Angka Pengangguran Selandia Baru

Publikasi data angka pengangguran untuk kuartal ketiga Tahun 2020 dari Selandia Baru dikabarkan akan dipublikasi pada Hari Rabu 4 November pukul 04.45 WIB. Diprediksi oleh mayoritas pelaku pasar bahwa data ini akan mengalami peningkatan dari kuartal kedua. Peningkatan angka pengangguran ini diperkirakan terjadi akibat kasus Covid-19 yang kembali naik. Peningkatan ini terlihat terutama di Auckland yang dikabarkan melakukan penutupan kembali.

Angka pengangguran ini diprediksi terjadi akibat pada kuartal ketiga sebelumnya angka Covid-19 mulai naik kembali terutama di Auckland. Namun kabar baiknya adalah, Auckland langsung melakukan penutupan kembali yang terjadi kurang lebih selama dua minggu.

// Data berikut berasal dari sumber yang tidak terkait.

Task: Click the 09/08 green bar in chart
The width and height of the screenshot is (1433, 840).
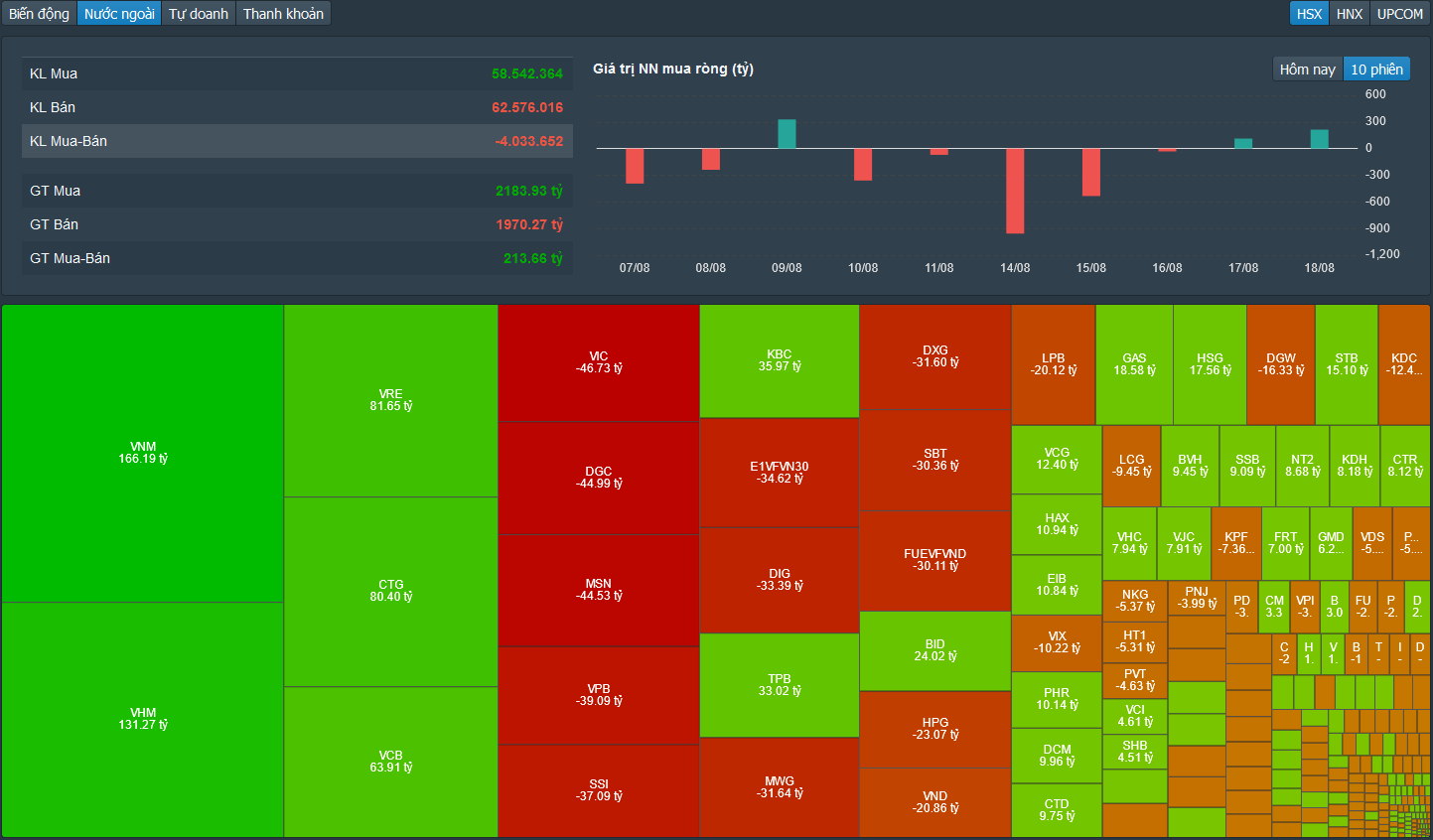Action: [787, 134]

Saat ini, perekonomian nampaknya sudah kembali normal dengan mulai pelonggaran pembatasan di Auckland. Sehingga, kemungkinan perekonomian akan mulai membaik bergerak ke depan.

Namun, untuk data kuartal ketiga, mengingat peningkatan dan hambatan perekonomian tersebut terjadi di kuartal ketiga, kemungkinan publikasi angka yang naik tersebut akan terjadi. Namun, nampaknya dampaknya tidak akan besar terhadap pasar perekonomian terutama terhadap Dolar Selandia Baru. Hal ini disebabkan oleh mulai munculnya sentimen positif terhadap perekonomian Selandia Baru yang nampaknya mulai memulih.

Dampak Terhadap Dolar Selandia Baru

Dolar Selandia Baru (NZD) nampaknya tidak akan terlalu terpengaruh dengan data publikasi angka pengangguran yang naik. Hal ini disebabkan kemungkinan saat ini sentimen masih positif terhadap perekonomian Selandia Baru yang sedang berusaha pulih. Hal ini juga terlihat dari pergerakan nilai NZD yang sedang terapresiasi terhadap beberapa mata uang utama. Sehingga, kemungkinan walaupun data memperlihatkan peningkatan pengangguran, dampaknya belum tentu akan langsung.

Baca juga: Inflasi Indonesia Naik Menjadi 1,44%! Pertanda Perekonomian Membaik

Namun, hal tersebut tidak berarti bahwa NZD tidak akan terpengaruh, karena masih ada kemungkinan data yang naik dalam pengangguran memberikan sentimen negatif. Hal ini disebabkan data yang dipublikasi memperkirakan bahwa angka pengangguran akan naik dari 4,0% menjadi 5,4% pada kuartal ketiga. Selain itu, persentase perubahan pekerja juga diprediksi akan mencapai -0,8% dari -0,4% sehingga dapat menjadi sentimen negatif. Tetapi, nampaknya NZD masih akan kuat mengingat perekonomiannya yang mulai pulih dan kecekatannya dalam menagani Covid-19.